DENVER FIREBALL: Something from space disintegrated over Denver, Colorado, this morning around 6:20 am MST (1320 UT). Witnesses describe it as "brilliant, slow, twinkling, sparkly and full of rainbow colors." It was not a meteor. The fireball was the decaying body of a Soyuz U rocket that launched the French COROT space telescope on Dec. 27th. The re-entry caused no damage on the ground--just a beautiful display in the sky. More: news video, ground track, amateur photo.
HOT COMET: Comet McNaught (C/2006 P1) is plunging toward the Sun. It won't hit, but at closest approach on Jan. 13th it will be only 0.17 AU away--much closer than Mercury (0.38 AU). When the hot comet emerges later this month it could be brighter than a 1st-magnitude star. Or not. No one knows what will happen.
Meanwhile, you can see the comet with your own eyes:
Photo details: Nikon D70, 300mm f/5.6 lens, 800 ASA, 1s exp
"This morning (Jan. 3rd) the comet was faintly visible to the naked eye before sunrise at an altitude of 4 degrees (the sun was 10 degrees below the horizon)," reports photographer Haakon Dahle of Fjellhamar, Norway. "The photo," he says, "resembles the view through binoculars." More information: finder chart, ephemeris, 3D orbit.

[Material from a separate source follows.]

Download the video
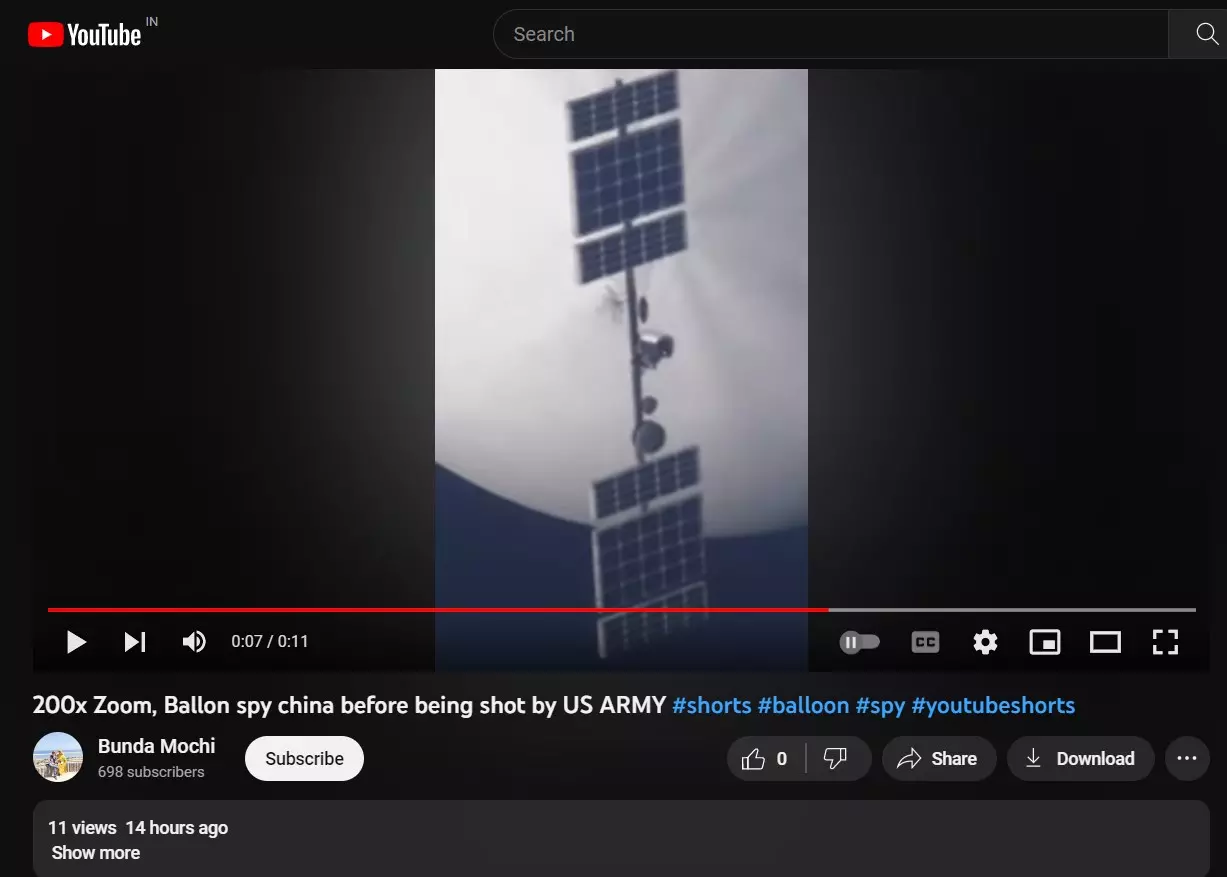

Soon, the comet will be too close to the Sun to see--unless you're SOHO. From Jan. 11th to 15th, the Solar and Heliospheric Observatory will monitor the comet-Sun encounter using its onboard coronagraph. A date of note is Jan. 14th when Comet McNaught passes less than a degree from the planet Mercury. Join SOHO for a ringside seat.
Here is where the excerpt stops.